This ant and plant have co-evolved - and evolutionary opportunities like this aren't always predictable.
This ant and plant have co-evolved - and evolutionary opportunities like this aren't always predictable. Max0rz/Flickr
Ideas sometimes click into place, as we all experience. I recently realized that some unknown range of evolution must be taking place beyond the familiar mechanisms thought of in evolutionary biology. Ideas clicking into place are a natural growth process. In posts for NPR, there has been a requirement for some repetition of the formative steps that led to the "click". I hope you will therefore forgive some repetition of those steps in this post.
First, what are the "standard" drivers of evolution? For Darwin, there was heritable variation and natural selection - we are all familiar with these. Less well known to the general public, a famous Japanese geneticist, Moto Kimura, in the 1970s, proposed that most genetic mutations were selectively "neutral". Imagine a gene that can mutate to make eye colors of a wide diversity, but that eye color is of no selective advantage or disadvantage at all. Then population geneticists worked hard to understand the ever changing "genetic drift" among neutrally different versions, or "alleles" of the eye color gene, in an evolving population. This aspect of evolution is called, "genetic drift". Starting with a famous book by D'Arcy Wentworth Thompson, "On Growth and Form", in 1917, and followed by many, including myself in my first book, "Origins of Order: Self Organization and Selection in Evolution", the theme of "self organization" and its potential roles in evolution has become rather broadly accepted.
The relative roles of the three aspects of evolution above, and how they intermingle, is a very important topic. Yet there may be a further, virtually unseen, aspect of the evolution of the biosphere beyond the above three "drivers". To lay it out, I must repeat material from past posts.
Recall Darwinian preadaptations. The function of your heart is to pump blood, that is its biological "function" because that is what it was selected for, and why hearts exist in the universe when most complex things will never exist. But your heart makes heart sounds and jiggles water in your pericardial sac. These causal effects are not the biological function of your heart. Presumably they are of no selective value in the current environment.
Darwin realized that a causal property of some part of an organism of no selective significance in this environment, might become of selective significance in some other environment, so come to exist and even be modified. These are now called Darwinian preadaptations, with no implication of foresight in evolution, or called "exaptations". Typically a new function comes to exist.
I always use the example of the evolution of the swim bladder in some fish. These are sacs partly filled with air and partly filled with water, and their ratio adjusts neutral buoyancy in the water column. Paleontologists believe swim bladders evolved from lung fish. Water got into some lung(s) and now there was a sac with air and water in it, "poised" to evolve into swim bladders.
Let's assume the paleontologists are right.
Now when I have written about this in the past years, my major points have been: 1) A new function, neutral buoyancy, came into existence in the biosphere. 2) The swim bladder altered the future evolution of the biosphere - new species with swim bladders, new proteins, and the point I want to focus on today, below, new niches. 3) I then go on to talk about whether we can prestate preadaptations and other issues I've posted before and will not repeat now.

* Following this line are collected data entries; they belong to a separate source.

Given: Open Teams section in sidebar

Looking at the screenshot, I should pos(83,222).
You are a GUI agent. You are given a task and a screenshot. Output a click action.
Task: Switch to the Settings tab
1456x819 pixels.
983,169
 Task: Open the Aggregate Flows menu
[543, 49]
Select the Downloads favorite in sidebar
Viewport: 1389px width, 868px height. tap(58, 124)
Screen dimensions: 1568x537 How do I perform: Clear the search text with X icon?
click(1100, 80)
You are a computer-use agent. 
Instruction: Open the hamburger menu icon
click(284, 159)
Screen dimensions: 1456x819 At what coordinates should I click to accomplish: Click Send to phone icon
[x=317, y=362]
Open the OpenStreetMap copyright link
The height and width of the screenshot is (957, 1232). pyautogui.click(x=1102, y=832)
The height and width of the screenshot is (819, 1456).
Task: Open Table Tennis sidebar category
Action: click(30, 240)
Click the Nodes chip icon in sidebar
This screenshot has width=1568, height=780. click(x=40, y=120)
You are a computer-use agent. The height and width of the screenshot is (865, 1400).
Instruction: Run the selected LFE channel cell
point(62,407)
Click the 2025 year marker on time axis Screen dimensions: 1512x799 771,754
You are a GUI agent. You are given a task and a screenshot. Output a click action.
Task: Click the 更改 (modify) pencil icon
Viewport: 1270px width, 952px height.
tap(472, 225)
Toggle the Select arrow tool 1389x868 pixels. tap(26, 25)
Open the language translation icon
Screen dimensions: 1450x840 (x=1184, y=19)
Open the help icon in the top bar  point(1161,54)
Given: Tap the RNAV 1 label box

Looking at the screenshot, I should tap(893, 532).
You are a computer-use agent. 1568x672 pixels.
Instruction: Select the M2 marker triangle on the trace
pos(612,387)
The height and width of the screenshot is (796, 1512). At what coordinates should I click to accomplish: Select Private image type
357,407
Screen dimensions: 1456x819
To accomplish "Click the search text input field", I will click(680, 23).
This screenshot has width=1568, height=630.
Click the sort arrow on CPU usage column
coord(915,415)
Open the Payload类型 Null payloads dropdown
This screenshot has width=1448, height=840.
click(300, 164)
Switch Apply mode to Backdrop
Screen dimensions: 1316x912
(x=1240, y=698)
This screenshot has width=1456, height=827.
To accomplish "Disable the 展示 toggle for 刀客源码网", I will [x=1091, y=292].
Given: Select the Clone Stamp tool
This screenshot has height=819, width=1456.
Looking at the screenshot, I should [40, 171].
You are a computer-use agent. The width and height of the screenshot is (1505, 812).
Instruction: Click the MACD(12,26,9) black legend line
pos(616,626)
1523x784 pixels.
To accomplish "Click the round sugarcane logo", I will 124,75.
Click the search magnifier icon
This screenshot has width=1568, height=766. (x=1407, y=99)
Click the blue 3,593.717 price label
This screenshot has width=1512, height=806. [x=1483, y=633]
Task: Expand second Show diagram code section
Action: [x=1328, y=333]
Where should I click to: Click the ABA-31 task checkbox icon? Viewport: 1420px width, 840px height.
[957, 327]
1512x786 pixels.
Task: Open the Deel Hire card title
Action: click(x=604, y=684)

I want to raise a new issue. It concerns the fact that when the swim bladder arose, it constituted a New Adjacent Possible Empty Niche. Why? Well, a bacterium might evolve able only to live in swim bladders. A similar bacterium is only able to live in the lungs of sheep. Then the new existence in the biosphere of swim bladders is a real new niche, initially unoccupied by a creature. So it is a Real Adjacent Possible Empty Niche. But the very existence of this adjacent possible empty niche does or may, in fact, change how the biosphere evolves. Why? Because a bacterium or other parasite might evolve by, say natural selection, that can only live in swim bladders, occupying the "new empty niche" and filling the new adaptive opportunity. The occupancy by the bacterium of the swim bladder as a new adjacent possible empty niche, does truly change the future evolution of the biosphere.
But here is the central point: The evolution of the swim bladder itself as a preadaptation may have taken natural selection. However, The coming into existence of the new adjacent possible empty niche itself was not itself selected for! The new adjacent possible empty niche just "came into existence" with no selection to "create" that niche as a niche, when the swim bladder was selected.
But this is the point! The biosphere is, as I've remarked before, evolving the very empty adjacent possible niches that it may/will become! And those niches appear without themselves in any way being "selected for". Then, beyond Darwin, heritable variation, natural selection, drift, and self organization, the biopshere is, without any of the above familiar drivers of evolution, building the very possibilities, the empty adjacent possibilities, it will become. Beyond Darwin, the biosphere is building its own Adjacent Possible and then evolving into that Adjacent Possible and building a yet further new Adjacent Possible empty niches.
Finally, if each new feature, whether preadaptation or not, on average creates more that 1.0 new empty niches, the Adjacent Possible of the biopshere is "exploding", to create the expanding set of empty niches that come to be occupied! The biosphere, beyond Darwin and natural selection, is building how it it builds itself.